-- EXERCISE DATA follows --

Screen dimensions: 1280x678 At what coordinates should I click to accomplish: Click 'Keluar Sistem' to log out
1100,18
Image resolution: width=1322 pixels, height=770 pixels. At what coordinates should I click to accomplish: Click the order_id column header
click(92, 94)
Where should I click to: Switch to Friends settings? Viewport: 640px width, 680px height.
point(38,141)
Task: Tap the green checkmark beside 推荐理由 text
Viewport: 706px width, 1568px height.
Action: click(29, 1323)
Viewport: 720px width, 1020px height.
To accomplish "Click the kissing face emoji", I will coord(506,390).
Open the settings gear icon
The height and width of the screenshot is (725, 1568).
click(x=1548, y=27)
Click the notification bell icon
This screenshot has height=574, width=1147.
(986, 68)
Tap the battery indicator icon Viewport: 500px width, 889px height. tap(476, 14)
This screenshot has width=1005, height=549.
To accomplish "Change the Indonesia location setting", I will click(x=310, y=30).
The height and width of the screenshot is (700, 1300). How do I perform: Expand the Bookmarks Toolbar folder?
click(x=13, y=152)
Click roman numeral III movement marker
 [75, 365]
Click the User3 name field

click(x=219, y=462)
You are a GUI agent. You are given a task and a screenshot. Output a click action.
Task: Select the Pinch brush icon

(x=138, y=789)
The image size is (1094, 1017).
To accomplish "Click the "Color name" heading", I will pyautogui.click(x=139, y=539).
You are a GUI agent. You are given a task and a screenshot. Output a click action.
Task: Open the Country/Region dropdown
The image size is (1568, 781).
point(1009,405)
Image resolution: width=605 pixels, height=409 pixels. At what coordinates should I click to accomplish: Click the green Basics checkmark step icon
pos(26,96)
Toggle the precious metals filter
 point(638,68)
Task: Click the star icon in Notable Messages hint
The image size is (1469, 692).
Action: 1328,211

-- EXERCISE DATA concluded --

_YOUR ASSIGNMENT:_ All of the records above are to be copied exactly.

_ANSWER SPACE:_
Screen dimensions: 1280x678 At what coordinates should I click to accomplish: Click 'Keluar Sistem' to log out
1100,18
Image resolution: width=1322 pixels, height=770 pixels. At what coordinates should I click to accomplish: Click the order_id column header
click(92, 94)
Where should I click to: Switch to Friends settings? Viewport: 640px width, 680px height.
point(38,141)
Task: Tap the green checkmark beside 推荐理由 text
Viewport: 706px width, 1568px height.
Action: click(29, 1323)
Viewport: 720px width, 1020px height.
To accomplish "Click the kissing face emoji", I will coord(506,390).
Open the settings gear icon
The height and width of the screenshot is (725, 1568).
click(x=1548, y=27)
Click the notification bell icon
This screenshot has height=574, width=1147.
(986, 68)
Tap the battery indicator icon Viewport: 500px width, 889px height. tap(476, 14)
This screenshot has width=1005, height=549.
To accomplish "Change the Indonesia location setting", I will click(x=310, y=30).
The height and width of the screenshot is (700, 1300). How do I perform: Expand the Bookmarks Toolbar folder?
click(x=13, y=152)
Click roman numeral III movement marker
 [75, 365]
Click the User3 name field

click(x=219, y=462)
You are a GUI agent. You are given a task and a screenshot. Output a click action.
Task: Select the Pinch brush icon

(x=138, y=789)
The image size is (1094, 1017).
To accomplish "Click the "Color name" heading", I will pyautogui.click(x=139, y=539).
You are a GUI agent. You are given a task and a screenshot. Output a click action.
Task: Open the Country/Region dropdown
The image size is (1568, 781).
point(1009,405)
Image resolution: width=605 pixels, height=409 pixels. At what coordinates should I click to accomplish: Click the green Basics checkmark step icon
pos(26,96)
Toggle the precious metals filter
 point(638,68)
Task: Click the star icon in Notable Messages hint
The image size is (1469, 692).
Action: 1328,211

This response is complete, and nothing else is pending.